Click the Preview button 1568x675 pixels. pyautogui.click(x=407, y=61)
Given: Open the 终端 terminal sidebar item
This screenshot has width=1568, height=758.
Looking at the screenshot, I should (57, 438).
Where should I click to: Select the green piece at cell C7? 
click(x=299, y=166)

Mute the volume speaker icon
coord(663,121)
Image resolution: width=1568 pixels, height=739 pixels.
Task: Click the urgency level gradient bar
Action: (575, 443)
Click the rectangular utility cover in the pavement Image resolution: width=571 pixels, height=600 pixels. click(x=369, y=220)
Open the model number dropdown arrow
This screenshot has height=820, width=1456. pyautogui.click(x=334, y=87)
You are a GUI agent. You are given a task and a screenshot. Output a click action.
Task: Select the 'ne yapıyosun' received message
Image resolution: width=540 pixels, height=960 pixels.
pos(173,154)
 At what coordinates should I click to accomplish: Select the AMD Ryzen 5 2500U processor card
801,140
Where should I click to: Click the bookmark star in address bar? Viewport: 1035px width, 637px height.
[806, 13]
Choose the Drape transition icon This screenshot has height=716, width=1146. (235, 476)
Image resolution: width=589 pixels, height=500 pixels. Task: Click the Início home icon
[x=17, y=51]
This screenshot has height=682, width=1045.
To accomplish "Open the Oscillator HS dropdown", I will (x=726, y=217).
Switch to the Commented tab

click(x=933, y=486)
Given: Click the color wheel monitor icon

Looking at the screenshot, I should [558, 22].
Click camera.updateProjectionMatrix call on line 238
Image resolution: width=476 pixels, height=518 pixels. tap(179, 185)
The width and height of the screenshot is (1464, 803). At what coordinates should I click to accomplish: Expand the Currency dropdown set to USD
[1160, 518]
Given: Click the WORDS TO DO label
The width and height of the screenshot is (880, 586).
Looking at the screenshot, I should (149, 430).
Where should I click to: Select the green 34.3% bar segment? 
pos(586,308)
-----
[TASK DIRECTIONS]: A verbatim transcription is needed of the lines above, starting at the line with "Where should I click to: Select the green piece" and ending at the line with "You are a GUI", both included, and of nothing else.

[PROBLEM SOLUTION]:
Where should I click to: Select the green piece at cell C7? 
click(x=299, y=166)

Mute the volume speaker icon
coord(663,121)
Image resolution: width=1568 pixels, height=739 pixels.
Task: Click the urgency level gradient bar
Action: (575, 443)
Click the rectangular utility cover in the pavement Image resolution: width=571 pixels, height=600 pixels. click(x=369, y=220)
Open the model number dropdown arrow
This screenshot has height=820, width=1456. pyautogui.click(x=334, y=87)
You are a GUI agent. You are given a task and a screenshot. Output a click action.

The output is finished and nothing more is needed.